La lumière perce encore à travers les nuages quand la petite équipe de maraîchage se met en route à bord du minivan. Au loin, derrière les montagnes, l’orage commence à gronder. « Ces poireaux seront prêts entre septembre et octobre », explique Narcisse, concentré sur sa tâche. A ses côtés, Faith l’observe et reproduit le geste, prenant soin de respecter l’écart de 60 centimètres entre chaque plant. Tous deux sont en contrat à durée déterminée d’insertion (CDDI).

S’il joue aujourd’hui le rôle de mentor, Narcisse n’avait jamais travaillé dans les champs avant d’arriver à l’association Tero Loko en février 2020. « J’ai surtout exercé dans la vente en intérim et travaillé à l’usine. Pôle emploi m’a parlé de Tero Loko. J’ai pris ça comme une opportunité, c’était l’occasion de sortir de l’errance psychologique dans laquelle je me trouvais depuis deux ans. » Narcisse vit dans la petite commune de Vinay, à 4 kilomètres de Notre-Dame-de-l’Osier (Isère), siège de l’association. Comme tous les salariés en insertion, il peut bénéficier de quatre contrats de six mois au sein de l’association. Faith, elle, est arrivée la veille. Originaire du Nigeria, elle vit à Grenoble depuis deux ans et a été orientée vers Tero Loko par l’association Unis-Cité. « Aujourd’hui, elle apprend aux côtés des plus anciens. Mais, dans quelque temps, c’est elle qui pourra expliquer aux nouveaux », affirme Lucie Brunet, l’une des trois cofondatrices et codirectrices de la structure.

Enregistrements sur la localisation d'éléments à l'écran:
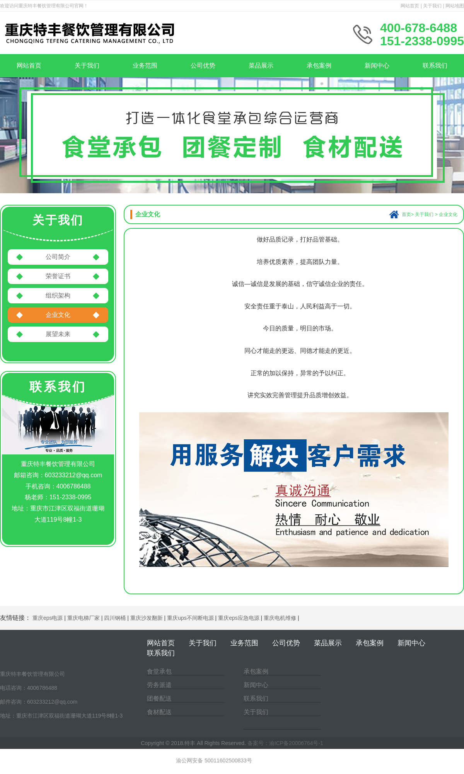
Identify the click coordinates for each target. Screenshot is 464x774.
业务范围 (145, 65)
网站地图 (454, 6)
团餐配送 (159, 698)
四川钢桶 (115, 618)
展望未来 (58, 334)
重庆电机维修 (280, 618)
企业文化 (58, 314)
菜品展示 (261, 65)
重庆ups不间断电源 (190, 618)
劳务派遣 (159, 685)
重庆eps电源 (47, 618)
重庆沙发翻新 (146, 618)
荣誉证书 (58, 276)
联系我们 (435, 65)
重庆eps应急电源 (238, 618)
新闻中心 (377, 65)
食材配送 (159, 712)
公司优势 (203, 65)
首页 (406, 214)
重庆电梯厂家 (83, 618)
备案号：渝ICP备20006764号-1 (285, 743)
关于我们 (432, 6)
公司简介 (58, 256)
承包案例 (319, 65)
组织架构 (58, 295)
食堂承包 (159, 671)
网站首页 (410, 6)
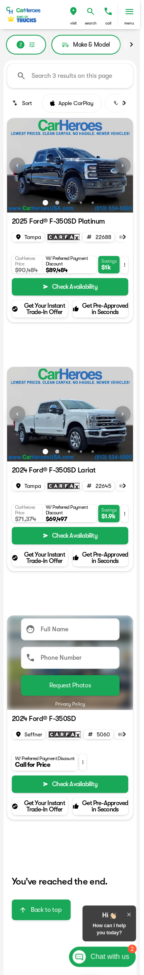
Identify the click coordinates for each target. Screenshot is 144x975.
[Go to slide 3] (69, 202)
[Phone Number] (70, 658)
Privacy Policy (70, 704)
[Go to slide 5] (92, 202)
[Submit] (70, 685)
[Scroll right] (131, 44)
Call (108, 23)
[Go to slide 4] (81, 202)
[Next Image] (123, 165)
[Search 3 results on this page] (70, 75)
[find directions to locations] (73, 11)
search (91, 23)
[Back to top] (41, 910)
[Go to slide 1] (45, 202)
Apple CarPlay (72, 103)
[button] (73, 15)
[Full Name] (70, 629)
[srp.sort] (22, 103)
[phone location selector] (108, 11)
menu (129, 23)
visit (73, 23)
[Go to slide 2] (57, 202)
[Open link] (63, 237)
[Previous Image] (17, 165)
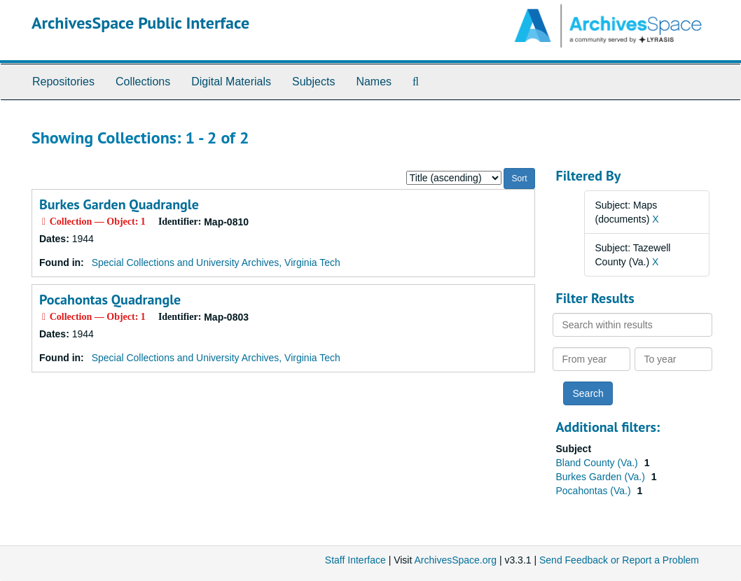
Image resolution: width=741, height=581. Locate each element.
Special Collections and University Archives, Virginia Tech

CONSIGNES -
(a) Recopiez tout ce qui va de « La lumière perce » jusqu'à « déterminée d’insertion (CDDI). » dans l'extrait sur l'équipe de maraîchage, en remplaçant « minivan » par « minibus ».
(b) Traduisez en anglais cette phrase de l'extrait sur l'équipe de maraîchage : « Au loin, derrière les montagnes, l’orage commence à gronder. »
Servez-vous seulement de l'extrait.

RÉPONSES -
(a)
La lumière perce encore à travers les nuages quand la petite équipe de maraîchage se met en route à bord du minibus. Au loin, derrière les montagnes, l’orage commence à gronder. « Ces poireaux seront prêts entre septembre et octobre », explique Narcisse, concentré sur sa tâche. A ses côtés, Faith l’observe et reproduit le geste, prenant soin de respecter l’écart de 60 centimètres entre chaque plant. Tous deux sont en contrat à durée déterminée d’insertion (CDDI).

(b) In the distance, behind the mountains, the storm is starting to rumble.